Tierarzneimittelüberwachung

Das Tierarzneimittelrecht ist unter dem Aspekt des Verbraucherschutzes eng mit dem Fleischhygienerecht und dem Lebensmittelrecht verknüpft. Auch für Tierarzneimittel gilt, dass die Sicherheit für Mensch und Tier im Handel und bei der Anwendung überwacht wird.

Beschreibung

Bei der Verwendung von Tierarzneimitteln steht der Schutz von Tier und Mensch im Mittelpunkt. Neben der streng überwachten Herstellung von Tierarzneimittel muss insbesondere der richtige Einsatz gewährleistet sein.
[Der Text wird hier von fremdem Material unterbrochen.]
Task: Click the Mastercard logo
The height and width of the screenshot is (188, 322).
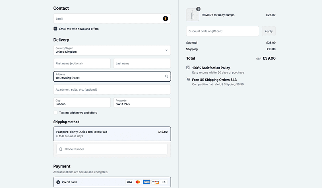Action: tap(138, 182)
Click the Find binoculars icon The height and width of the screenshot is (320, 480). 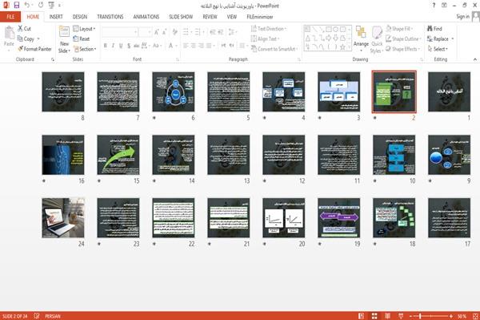[430, 29]
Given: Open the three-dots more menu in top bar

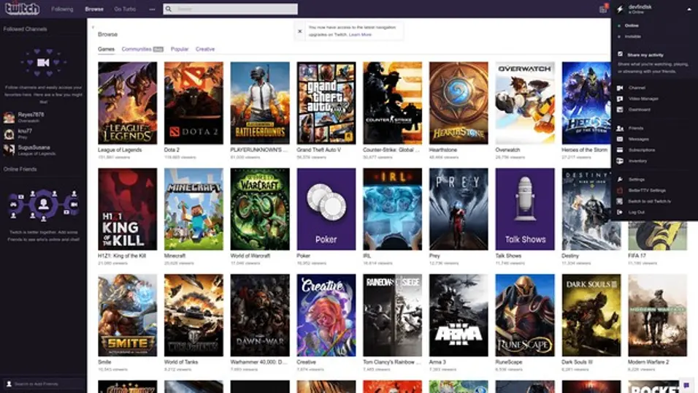Looking at the screenshot, I should 153,9.
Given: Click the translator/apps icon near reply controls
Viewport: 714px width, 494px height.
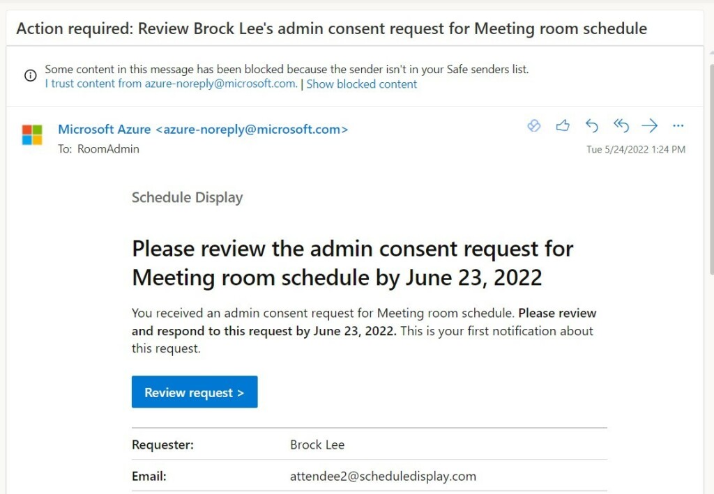Looking at the screenshot, I should point(534,126).
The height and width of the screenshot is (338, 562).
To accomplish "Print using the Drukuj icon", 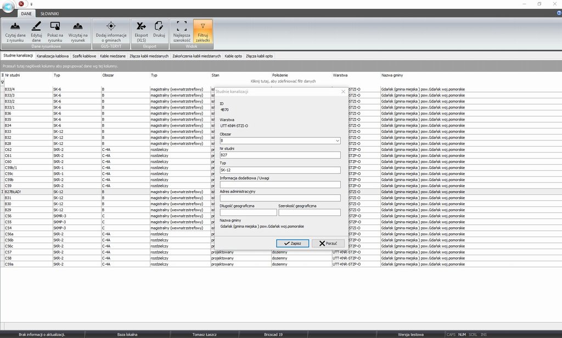I will (x=159, y=26).
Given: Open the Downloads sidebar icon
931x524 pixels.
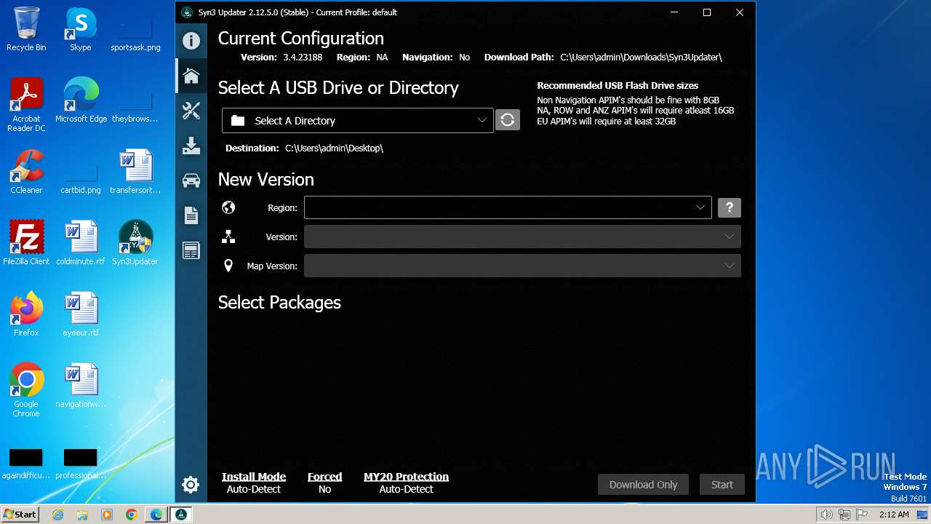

Die Anwendung von Tierarzneimitteln durch Landwirte wird durch die Veterinärämter überprüft. In Verbindung mit vorgeschriebenen Wartezeiten zwischen Anwendung und Lebensmittelgewinnung und festgelegten Rückstandshöchstmengen wird ein hohes Maß an Verbraucherschutz angestrebt und ständig weiterentwickelt. Für Nutztiere, die der Erzeugung von Lebensmitteln dienen, bestehen umfangreiche Nachweispflichten über Herkunft, Verbleib und Anwendung von Arzneimitteln. Im Rahmen der Tierarzneimittelüberwachung werden neben Art, Umfang und Lagerung der vorhandenen Arzneimittel auch die Eintragungen im Bestandsbuch überprüft. In landwirtschaftlichen Betrieben werden zusätzlich nach dem Nationalen Rückstandskontrollplan unangekündigte Proben von lebenden Tieren (Urin, Blut, Milch, Eier etc.) zur Untersuchung auf Rückstände von Tierarzneimitteln entnommen. Positive Befunde können vorübergehende oder endgültige Verwertungs- und Schlachtverbote sowie strafrechtliche Konsequenzen nach sich ziehen.

Daneben gehört auch die Überwachung der Tierärztliche Hausapotheken zu den Aufgaben des Veterinäramtes.

Tierbehandler und Einzelhändler von Tierarzneimitteln müssen die Teilnahme am Tierarzneimittelverkehr vor Aufnahme der Tätigkeit dem zuständigen Veterinäramt anzeigen.